Middlesbrough in North Riding of Yorkshire is an industrial town with a long and varied history spanning back more than a 1000 years. LH DAVIES has a look to see what spooky places you can visit there.
Built in the early 1680s by William Hustler, Acklam Hall is a grade 1 listed building in the Middlesbrough suburb of Acklam. Remaining the residence of the Hustler family until 1928, the hall was passed on and became the property of Middlesbrough Corporation.
Whilst under the Hustler family’s tenure, Charlotte Hustler died during childbirth in 1800. It is said that her spirit still resides in the hall as, ‘the grey lady’ making appearances at the top of one particular staircase where she stands before disappearing. Whilst Acklam hall was a school (it has served as both a Grammar school and comprehensive) Charlotte Hustler scared many a child.
A past caretaker’s dog was once noted to have been scared by something in the hall’s library, refusing to enter the building again; workmen also claim to have seen a young boy dressed in what appeared to be Victorian rags head down into the cellar. On following him, they found no one there.
This is Middlesbrough’s largest library and having opened in 1912, is now over 100 years old. On the library’s top floor is a room that has become known to staff as, ‘the ghost room.’ Female members of staff have told of being touched and experiencing the feeling of a hand running through their hair. It has also been claimed that a member of staff has captured an image of the spectre looming towards her, although this image is not apparently readily available online.
Throughout the years since its being built, The Crown has had many uses: a cinema, bingo hall, and up until earlier this year a pub that saw many years of service. Situated on Linthorpe Road, The Crown became well known locally for its paranormal activity. In particular it’s believed the ghost of a young girl named Maria haunted the building. Evidence in the form of supposed CCTV footage has also been caught of the spectre walking through the pub.
As well as Maria, the restless spirit of a former caretaker is thought to reside in The Crown, continuing his duties from beyond the grave.
Disembodied voices have been heard throughout the building on all floors.

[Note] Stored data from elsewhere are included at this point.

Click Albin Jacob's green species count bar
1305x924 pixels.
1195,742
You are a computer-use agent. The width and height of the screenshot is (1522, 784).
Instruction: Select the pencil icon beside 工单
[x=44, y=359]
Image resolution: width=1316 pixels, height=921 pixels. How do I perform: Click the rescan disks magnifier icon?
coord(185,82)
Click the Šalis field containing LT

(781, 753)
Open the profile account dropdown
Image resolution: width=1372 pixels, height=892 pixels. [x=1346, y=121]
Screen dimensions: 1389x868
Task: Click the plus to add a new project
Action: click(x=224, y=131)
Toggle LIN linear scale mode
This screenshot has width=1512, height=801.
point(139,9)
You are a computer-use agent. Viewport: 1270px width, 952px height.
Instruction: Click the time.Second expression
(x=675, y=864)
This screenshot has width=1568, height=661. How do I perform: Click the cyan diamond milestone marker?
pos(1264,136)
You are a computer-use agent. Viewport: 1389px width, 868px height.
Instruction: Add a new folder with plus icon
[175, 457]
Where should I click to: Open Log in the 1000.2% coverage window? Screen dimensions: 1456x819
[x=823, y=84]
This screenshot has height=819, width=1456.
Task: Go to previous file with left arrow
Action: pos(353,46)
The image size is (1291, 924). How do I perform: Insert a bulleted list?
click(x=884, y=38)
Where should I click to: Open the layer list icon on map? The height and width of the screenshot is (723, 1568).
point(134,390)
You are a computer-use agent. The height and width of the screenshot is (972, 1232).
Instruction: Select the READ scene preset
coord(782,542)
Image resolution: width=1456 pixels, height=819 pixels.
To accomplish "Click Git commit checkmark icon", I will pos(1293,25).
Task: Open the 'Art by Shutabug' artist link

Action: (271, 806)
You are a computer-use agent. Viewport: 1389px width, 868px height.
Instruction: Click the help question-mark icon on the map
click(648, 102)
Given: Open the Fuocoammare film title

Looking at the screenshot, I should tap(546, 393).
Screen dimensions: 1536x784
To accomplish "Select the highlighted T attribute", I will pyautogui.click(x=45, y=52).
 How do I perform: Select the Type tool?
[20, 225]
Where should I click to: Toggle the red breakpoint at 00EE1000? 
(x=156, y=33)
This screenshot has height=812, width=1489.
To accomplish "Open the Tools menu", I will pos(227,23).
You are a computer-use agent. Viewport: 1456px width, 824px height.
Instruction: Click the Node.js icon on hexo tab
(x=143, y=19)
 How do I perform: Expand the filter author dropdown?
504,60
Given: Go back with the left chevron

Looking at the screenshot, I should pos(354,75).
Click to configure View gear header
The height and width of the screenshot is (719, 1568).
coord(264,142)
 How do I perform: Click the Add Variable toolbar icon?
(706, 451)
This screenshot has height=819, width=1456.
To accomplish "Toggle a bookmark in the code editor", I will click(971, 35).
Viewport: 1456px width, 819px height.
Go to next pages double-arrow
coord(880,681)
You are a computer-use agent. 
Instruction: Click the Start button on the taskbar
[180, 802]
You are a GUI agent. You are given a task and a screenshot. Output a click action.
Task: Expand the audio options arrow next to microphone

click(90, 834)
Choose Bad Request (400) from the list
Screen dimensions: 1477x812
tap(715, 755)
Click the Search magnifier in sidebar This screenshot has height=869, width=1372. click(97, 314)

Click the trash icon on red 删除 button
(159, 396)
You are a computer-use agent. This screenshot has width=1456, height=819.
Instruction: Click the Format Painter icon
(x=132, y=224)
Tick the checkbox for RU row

The Crown closed its doors to its patrons in January of this year.
The Dorman Museum
Opened in 1904, the Dorman Museum was given to the then town of Middlesbrough by Sir Arthur Dorman. A memorial to Sir Arthur’s son, George Lockwood Dorman who perished in the South African wars between 1899 and 1902. Dedicated to the preservation of Middlesbrough’s history, the museum is thought to be haunted by Dr. Frank Elgee, the former curator. An archaeologist, naturalist and geologist, Frank Elgee began work at the museum at its inception as assistant curator. He was known to have had bad chest problems due to the myriad of ill health conditions he had suffered since childhood; yet despite this he carried out a great deal of work in all fields of work and contributing a great deal to the museum. Due to this he was finally made Curator in 1923.
Over the years since Dr. Elgee died (1944) there have been footsteps heard in one specific corridor of the museum, where it is believed his office once resided. Coughing has also been heard along this corridor when no one else was around and it is this that has led people to believe that it is the Dr, who, despite living in Hartfordshire in his final years of life, now in death has returned to keep an eye on the museum for which he had so great a love.
Another pub that, like The Crown, has had numerous names prior to its current incarnation, Swatter’s Carr plays host to what some might consider to be a poltergeist. Crashes and bangs are often heard upstairs when there is nobody up there, and more worryingly, staff have heard snarling noises right by their ear when having to venture upstairs alone.